Task
Copy the lines of the material below without alteration, from the line containing "[Comunicate por WhatsApp] (1323, 1949)" through the final line of the material, including both of those lines.

Listed entries
******

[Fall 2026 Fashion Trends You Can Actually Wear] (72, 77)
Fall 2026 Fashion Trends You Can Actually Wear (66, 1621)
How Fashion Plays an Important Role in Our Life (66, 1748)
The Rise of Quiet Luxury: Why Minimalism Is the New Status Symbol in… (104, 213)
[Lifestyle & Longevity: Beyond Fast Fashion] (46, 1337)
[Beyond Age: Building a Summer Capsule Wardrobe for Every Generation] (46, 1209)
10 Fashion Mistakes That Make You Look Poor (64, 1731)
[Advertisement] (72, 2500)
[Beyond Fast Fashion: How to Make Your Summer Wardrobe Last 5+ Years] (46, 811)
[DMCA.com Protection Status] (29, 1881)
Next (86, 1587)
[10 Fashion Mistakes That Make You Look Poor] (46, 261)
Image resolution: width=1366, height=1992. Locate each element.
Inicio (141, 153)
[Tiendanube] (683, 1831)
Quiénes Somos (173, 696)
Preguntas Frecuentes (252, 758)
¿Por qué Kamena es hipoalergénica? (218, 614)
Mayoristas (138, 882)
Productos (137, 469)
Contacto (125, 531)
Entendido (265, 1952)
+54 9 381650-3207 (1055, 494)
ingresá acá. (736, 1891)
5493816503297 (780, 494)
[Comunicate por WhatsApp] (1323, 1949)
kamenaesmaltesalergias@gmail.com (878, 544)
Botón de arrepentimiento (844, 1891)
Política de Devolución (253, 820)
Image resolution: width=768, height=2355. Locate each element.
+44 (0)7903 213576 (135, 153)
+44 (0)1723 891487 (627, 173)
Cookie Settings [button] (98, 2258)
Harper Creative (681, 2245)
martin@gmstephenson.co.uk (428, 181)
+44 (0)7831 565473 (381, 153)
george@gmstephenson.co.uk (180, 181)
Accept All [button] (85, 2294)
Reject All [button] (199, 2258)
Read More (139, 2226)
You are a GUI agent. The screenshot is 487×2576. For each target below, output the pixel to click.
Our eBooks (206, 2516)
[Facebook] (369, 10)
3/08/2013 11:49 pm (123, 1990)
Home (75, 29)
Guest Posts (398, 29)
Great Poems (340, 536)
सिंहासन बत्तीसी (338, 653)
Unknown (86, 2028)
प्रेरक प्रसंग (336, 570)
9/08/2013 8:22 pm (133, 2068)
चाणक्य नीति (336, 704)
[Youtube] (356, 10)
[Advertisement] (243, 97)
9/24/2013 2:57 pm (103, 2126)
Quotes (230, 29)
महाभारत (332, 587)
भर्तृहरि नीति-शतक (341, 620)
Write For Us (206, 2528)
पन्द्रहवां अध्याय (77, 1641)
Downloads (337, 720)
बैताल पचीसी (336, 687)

******

The solution
[Comunicate por WhatsApp] (1323, 1949)
kamenaesmaltesalergias@gmail.com (878, 544)
Botón de arrepentimiento (844, 1891)
Política de Devolución (253, 820)
Image resolution: width=768, height=2355. Locate each element.
+44 (0)7903 213576 (135, 153)
+44 (0)1723 891487 (627, 173)
Cookie Settings [button] (98, 2258)
Harper Creative (681, 2245)
martin@gmstephenson.co.uk (428, 181)
+44 (0)7831 565473 (381, 153)
george@gmstephenson.co.uk (180, 181)
Accept All [button] (85, 2294)
Reject All [button] (199, 2258)
Read More (139, 2226)
You are a GUI agent. The screenshot is 487×2576. For each target below, output the pixel to click.
Our eBooks (206, 2516)
[Facebook] (369, 10)
3/08/2013 11:49 pm (123, 1990)
Home (75, 29)
Guest Posts (398, 29)
Great Poems (340, 536)
सिंहासन बत्तीसी (338, 653)
Unknown (86, 2028)
प्रेरक प्रसंग (336, 570)
9/08/2013 8:22 pm (133, 2068)
चाणक्य नीति (336, 704)
[Youtube] (356, 10)
[Advertisement] (243, 97)
9/24/2013 2:57 pm (103, 2126)
Quotes (230, 29)
महाभारत (332, 587)
भर्तृहरि नीति-शतक (341, 620)
Write For Us (206, 2528)
पन्द्रहवां अध्याय (77, 1641)
Downloads (337, 720)
बैताल पचीसी (336, 687)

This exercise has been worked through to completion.